Entries shown:
● ● ● ● ●
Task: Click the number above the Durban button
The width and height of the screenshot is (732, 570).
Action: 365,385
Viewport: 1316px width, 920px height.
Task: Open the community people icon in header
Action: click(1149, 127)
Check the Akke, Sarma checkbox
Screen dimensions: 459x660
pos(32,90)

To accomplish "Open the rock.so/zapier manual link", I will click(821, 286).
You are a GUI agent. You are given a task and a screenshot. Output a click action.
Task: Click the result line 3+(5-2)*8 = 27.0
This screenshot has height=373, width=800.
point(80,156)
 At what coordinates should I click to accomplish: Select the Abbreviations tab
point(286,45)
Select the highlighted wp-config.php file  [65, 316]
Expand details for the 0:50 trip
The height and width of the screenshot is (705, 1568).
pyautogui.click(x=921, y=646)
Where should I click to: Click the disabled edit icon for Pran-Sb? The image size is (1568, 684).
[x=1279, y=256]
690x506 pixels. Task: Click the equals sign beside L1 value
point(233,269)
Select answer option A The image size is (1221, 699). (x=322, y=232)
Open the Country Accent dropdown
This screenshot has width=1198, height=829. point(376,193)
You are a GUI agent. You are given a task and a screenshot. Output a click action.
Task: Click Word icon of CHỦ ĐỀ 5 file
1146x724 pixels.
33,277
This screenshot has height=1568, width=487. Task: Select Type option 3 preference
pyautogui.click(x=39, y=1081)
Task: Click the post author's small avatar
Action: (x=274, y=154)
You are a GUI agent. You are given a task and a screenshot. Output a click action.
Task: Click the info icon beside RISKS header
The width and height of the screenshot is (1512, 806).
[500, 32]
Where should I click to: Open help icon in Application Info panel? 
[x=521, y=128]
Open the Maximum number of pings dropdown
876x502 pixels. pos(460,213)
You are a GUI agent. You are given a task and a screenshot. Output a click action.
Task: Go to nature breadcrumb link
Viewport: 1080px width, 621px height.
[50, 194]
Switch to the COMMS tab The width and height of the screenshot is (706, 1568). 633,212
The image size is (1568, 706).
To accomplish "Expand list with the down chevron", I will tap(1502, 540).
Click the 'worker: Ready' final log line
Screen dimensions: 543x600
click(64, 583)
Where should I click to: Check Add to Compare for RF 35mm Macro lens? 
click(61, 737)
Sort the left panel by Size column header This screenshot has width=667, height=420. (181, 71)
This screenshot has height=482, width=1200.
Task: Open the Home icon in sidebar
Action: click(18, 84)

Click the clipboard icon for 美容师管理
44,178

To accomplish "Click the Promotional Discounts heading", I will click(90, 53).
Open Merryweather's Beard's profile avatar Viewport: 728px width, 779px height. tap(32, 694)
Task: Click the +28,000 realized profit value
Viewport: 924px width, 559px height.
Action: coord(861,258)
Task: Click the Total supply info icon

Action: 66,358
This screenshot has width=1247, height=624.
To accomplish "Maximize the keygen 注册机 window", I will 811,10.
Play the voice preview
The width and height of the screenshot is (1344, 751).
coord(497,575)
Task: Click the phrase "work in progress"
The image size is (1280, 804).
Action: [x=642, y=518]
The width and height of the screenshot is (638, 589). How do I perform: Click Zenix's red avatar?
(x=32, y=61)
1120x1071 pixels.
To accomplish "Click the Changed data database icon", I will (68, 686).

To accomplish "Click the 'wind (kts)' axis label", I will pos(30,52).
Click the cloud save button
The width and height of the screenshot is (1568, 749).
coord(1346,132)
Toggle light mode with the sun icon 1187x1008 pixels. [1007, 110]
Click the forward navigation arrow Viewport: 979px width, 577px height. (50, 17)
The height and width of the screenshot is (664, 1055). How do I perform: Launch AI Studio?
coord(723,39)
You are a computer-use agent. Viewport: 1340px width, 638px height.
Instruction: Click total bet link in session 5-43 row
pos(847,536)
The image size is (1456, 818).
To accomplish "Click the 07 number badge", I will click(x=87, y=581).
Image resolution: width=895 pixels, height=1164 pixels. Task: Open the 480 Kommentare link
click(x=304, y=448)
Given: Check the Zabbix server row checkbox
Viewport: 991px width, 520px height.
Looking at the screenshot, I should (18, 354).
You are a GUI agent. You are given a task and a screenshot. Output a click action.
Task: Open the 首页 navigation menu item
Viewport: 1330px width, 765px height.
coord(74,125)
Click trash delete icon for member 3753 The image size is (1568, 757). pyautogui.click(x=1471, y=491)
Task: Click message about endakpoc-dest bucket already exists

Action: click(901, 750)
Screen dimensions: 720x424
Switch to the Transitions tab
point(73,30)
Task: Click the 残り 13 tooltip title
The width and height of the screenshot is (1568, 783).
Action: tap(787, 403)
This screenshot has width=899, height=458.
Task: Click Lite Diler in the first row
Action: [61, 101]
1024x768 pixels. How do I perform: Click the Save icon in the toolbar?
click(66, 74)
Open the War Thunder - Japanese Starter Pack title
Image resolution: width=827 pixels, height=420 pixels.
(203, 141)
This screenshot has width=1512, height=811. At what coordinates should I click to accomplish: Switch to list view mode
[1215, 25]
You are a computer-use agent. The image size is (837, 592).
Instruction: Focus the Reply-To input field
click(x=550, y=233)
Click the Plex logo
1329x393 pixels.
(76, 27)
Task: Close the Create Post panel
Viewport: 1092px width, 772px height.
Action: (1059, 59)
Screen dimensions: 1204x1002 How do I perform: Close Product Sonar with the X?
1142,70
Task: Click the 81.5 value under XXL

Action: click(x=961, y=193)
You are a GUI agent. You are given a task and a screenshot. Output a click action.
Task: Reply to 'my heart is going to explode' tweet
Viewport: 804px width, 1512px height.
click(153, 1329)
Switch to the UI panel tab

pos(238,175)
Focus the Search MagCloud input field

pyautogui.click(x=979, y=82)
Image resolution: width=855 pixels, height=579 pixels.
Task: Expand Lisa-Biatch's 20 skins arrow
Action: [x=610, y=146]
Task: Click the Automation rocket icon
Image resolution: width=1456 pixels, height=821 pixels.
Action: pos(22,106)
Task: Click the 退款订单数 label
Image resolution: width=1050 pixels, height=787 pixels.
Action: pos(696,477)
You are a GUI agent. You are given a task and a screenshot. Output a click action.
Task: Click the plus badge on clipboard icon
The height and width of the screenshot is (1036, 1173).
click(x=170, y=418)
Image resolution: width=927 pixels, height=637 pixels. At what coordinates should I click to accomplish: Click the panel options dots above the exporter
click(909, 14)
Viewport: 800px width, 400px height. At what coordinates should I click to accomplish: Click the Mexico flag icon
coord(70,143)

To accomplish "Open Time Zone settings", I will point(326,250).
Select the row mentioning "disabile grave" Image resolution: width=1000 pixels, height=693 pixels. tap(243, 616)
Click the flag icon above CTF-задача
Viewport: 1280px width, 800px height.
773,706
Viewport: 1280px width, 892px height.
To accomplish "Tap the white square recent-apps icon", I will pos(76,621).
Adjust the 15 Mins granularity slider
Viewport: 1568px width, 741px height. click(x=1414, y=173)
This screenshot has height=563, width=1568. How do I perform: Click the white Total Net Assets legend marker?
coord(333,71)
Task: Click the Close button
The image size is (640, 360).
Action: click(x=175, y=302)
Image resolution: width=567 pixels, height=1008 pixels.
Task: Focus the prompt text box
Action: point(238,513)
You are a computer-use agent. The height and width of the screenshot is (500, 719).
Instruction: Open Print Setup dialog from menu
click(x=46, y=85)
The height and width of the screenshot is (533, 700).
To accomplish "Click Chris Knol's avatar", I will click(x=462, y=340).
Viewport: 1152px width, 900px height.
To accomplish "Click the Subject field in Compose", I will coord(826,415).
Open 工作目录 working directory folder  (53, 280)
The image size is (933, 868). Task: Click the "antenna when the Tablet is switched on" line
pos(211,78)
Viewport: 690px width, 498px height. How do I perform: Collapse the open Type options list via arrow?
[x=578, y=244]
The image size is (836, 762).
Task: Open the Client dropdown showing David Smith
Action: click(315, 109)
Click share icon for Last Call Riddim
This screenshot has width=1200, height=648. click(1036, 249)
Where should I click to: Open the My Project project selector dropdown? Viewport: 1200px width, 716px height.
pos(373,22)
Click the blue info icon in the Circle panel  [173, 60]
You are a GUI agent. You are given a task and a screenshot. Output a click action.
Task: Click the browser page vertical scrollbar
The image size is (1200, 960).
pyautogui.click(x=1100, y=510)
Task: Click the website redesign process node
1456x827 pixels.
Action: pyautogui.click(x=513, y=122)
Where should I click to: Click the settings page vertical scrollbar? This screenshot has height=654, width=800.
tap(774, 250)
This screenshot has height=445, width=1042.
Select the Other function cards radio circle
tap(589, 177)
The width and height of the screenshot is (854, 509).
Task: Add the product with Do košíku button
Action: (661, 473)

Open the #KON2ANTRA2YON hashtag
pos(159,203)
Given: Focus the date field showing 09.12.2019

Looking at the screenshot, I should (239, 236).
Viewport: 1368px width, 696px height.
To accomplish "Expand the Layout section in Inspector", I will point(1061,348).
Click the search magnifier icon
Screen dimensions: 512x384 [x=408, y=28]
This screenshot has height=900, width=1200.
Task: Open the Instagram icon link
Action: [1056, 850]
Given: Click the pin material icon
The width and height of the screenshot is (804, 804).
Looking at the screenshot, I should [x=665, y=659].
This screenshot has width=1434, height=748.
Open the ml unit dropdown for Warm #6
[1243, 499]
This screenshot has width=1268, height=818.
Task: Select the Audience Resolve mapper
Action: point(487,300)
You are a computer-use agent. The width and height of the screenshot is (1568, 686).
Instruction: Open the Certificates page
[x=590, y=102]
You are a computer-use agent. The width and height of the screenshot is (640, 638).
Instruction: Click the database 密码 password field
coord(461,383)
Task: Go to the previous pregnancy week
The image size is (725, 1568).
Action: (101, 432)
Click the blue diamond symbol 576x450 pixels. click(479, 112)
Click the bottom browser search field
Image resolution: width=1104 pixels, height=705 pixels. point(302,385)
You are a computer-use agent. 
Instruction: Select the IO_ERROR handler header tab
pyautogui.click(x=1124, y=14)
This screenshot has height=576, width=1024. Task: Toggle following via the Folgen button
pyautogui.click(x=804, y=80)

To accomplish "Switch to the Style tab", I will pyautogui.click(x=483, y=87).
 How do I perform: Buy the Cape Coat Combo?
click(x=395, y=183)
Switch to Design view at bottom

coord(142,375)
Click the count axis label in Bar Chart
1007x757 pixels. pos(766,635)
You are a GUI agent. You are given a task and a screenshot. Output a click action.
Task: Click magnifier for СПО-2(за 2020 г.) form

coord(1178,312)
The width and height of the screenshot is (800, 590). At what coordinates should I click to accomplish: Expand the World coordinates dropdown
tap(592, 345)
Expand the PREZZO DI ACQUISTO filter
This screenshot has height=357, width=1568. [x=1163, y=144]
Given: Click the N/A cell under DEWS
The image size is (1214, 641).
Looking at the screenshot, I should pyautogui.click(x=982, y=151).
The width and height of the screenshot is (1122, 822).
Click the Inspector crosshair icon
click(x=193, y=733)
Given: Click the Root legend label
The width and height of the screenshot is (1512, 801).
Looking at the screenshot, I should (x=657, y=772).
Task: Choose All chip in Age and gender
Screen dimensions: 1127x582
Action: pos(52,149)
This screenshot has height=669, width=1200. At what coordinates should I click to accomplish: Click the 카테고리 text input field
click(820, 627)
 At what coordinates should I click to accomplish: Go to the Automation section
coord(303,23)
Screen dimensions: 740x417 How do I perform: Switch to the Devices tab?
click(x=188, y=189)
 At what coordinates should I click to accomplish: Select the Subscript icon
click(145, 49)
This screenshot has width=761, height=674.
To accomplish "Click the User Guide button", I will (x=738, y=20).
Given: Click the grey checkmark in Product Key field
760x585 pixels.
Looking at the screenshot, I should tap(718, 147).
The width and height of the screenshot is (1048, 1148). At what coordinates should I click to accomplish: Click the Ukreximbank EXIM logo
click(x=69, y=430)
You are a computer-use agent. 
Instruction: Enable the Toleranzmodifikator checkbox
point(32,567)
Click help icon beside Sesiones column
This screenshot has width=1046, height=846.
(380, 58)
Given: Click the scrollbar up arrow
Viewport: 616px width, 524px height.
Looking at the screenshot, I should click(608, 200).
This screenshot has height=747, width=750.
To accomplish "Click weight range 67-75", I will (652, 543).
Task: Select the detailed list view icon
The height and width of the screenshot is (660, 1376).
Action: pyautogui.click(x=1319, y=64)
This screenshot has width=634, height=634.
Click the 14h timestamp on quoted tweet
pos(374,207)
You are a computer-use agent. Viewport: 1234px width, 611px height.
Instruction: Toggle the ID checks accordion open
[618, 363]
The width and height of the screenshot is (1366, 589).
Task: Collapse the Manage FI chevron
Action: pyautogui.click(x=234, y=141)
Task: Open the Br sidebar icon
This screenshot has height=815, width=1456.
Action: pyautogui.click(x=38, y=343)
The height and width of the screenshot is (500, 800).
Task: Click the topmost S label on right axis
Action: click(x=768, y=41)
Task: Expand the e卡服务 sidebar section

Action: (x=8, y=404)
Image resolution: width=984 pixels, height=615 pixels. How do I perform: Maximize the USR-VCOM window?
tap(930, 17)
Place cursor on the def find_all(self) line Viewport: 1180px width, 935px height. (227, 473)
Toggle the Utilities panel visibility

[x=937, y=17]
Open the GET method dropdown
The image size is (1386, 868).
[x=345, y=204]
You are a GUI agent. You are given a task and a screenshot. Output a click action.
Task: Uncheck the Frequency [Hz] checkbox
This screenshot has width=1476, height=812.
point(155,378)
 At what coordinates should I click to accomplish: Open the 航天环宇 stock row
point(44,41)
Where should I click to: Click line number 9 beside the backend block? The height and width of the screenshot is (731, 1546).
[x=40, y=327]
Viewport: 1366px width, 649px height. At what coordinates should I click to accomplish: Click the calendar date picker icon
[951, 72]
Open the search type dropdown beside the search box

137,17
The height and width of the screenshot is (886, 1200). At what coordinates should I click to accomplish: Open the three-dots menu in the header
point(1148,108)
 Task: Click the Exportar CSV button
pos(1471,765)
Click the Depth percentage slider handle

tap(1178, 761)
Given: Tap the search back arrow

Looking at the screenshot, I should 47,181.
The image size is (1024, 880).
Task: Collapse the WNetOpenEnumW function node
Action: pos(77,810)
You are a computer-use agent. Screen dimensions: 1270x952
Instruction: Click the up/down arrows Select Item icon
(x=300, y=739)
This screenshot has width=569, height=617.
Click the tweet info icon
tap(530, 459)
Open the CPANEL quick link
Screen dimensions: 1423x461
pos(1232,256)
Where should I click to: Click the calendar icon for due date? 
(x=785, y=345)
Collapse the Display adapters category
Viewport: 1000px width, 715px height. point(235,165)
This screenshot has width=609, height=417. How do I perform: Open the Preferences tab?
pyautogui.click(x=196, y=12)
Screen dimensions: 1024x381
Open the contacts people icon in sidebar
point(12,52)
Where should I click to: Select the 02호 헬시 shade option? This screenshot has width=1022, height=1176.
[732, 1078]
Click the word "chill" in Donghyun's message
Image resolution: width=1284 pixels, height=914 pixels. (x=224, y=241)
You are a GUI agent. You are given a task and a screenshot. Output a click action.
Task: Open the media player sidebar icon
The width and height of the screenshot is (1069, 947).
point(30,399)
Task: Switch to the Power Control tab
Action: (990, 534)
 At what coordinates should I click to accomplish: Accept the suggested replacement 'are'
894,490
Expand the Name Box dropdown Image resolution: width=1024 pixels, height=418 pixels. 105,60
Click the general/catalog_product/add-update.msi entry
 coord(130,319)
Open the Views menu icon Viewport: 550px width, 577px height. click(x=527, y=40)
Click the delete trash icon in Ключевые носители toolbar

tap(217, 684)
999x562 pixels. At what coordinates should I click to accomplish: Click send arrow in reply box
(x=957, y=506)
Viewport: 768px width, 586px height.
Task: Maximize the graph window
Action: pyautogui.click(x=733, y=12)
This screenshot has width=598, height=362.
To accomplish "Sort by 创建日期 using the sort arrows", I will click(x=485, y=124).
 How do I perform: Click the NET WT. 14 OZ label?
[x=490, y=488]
● ● ● ● ●
Work instructions: Give back precisely the lines above that start at the line containing "Image resolution: width=927" and end at the line containing "Select the row", inclusive. No other lines belong in the output.

Expected output:
Image resolution: width=927 pixels, height=637 pixels. At what coordinates should I click to accomplish: Click the panel options dots above the exporter
click(909, 14)
Viewport: 800px width, 400px height. At what coordinates should I click to accomplish: Click the Mexico flag icon
coord(70,143)

To accomplish "Open Time Zone settings", I will point(326,250).
Select the row mentioning "disabile grave" Image resolution: width=1000 pixels, height=693 pixels. tap(243, 616)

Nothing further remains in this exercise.